Your task is to retype, exactly and without pictures, the line holding "Apply the Free estimate filter chip" and each line that follows it to the end of the entries.

Records for processing =
= Beginning of Section =

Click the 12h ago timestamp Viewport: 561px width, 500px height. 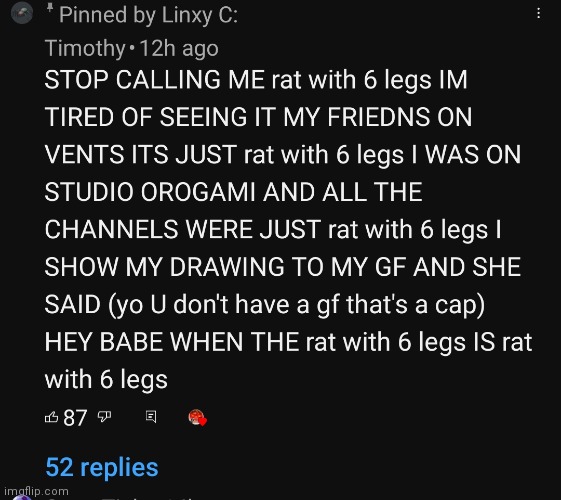coord(179,48)
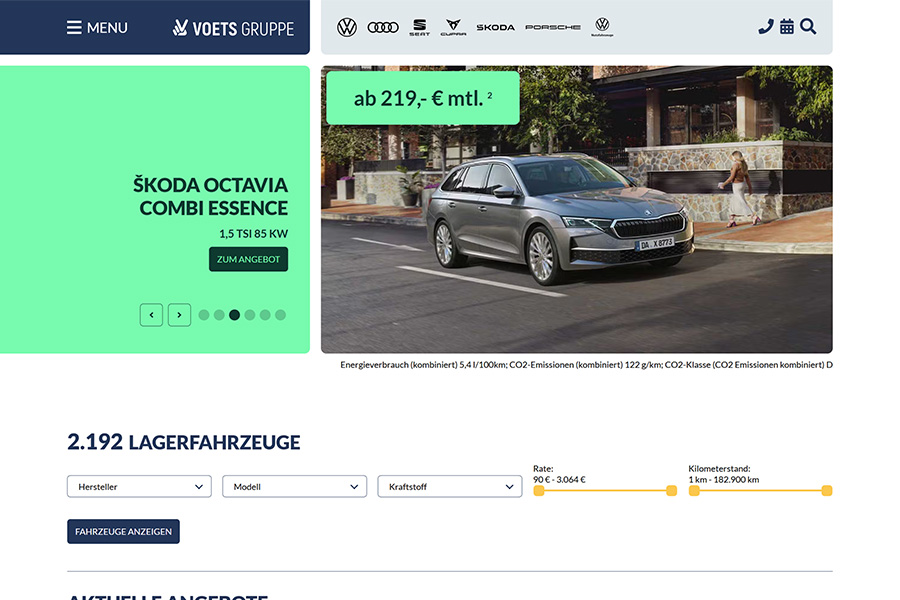Choose the VW Nutzfahrzeuge logo
Image resolution: width=900 pixels, height=600 pixels.
(602, 26)
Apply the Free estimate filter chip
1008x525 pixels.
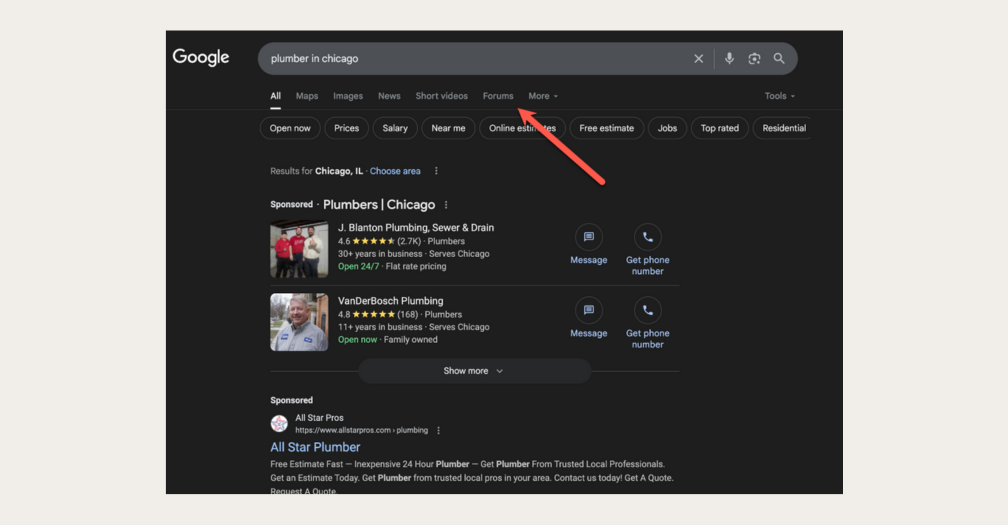point(607,128)
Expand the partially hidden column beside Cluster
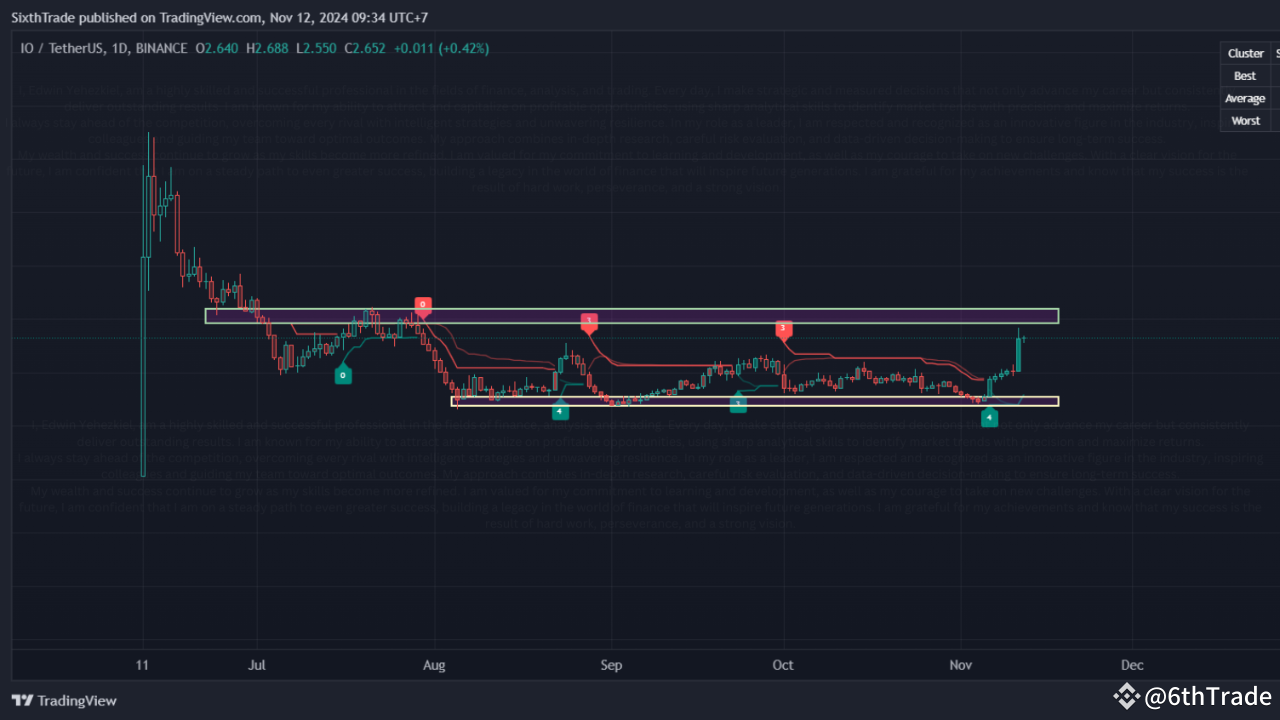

= End of Section =

Result for this task =
Apply the Free estimate filter chip
1008x525 pixels.
point(607,128)
Expand the partially hidden column beside Cluster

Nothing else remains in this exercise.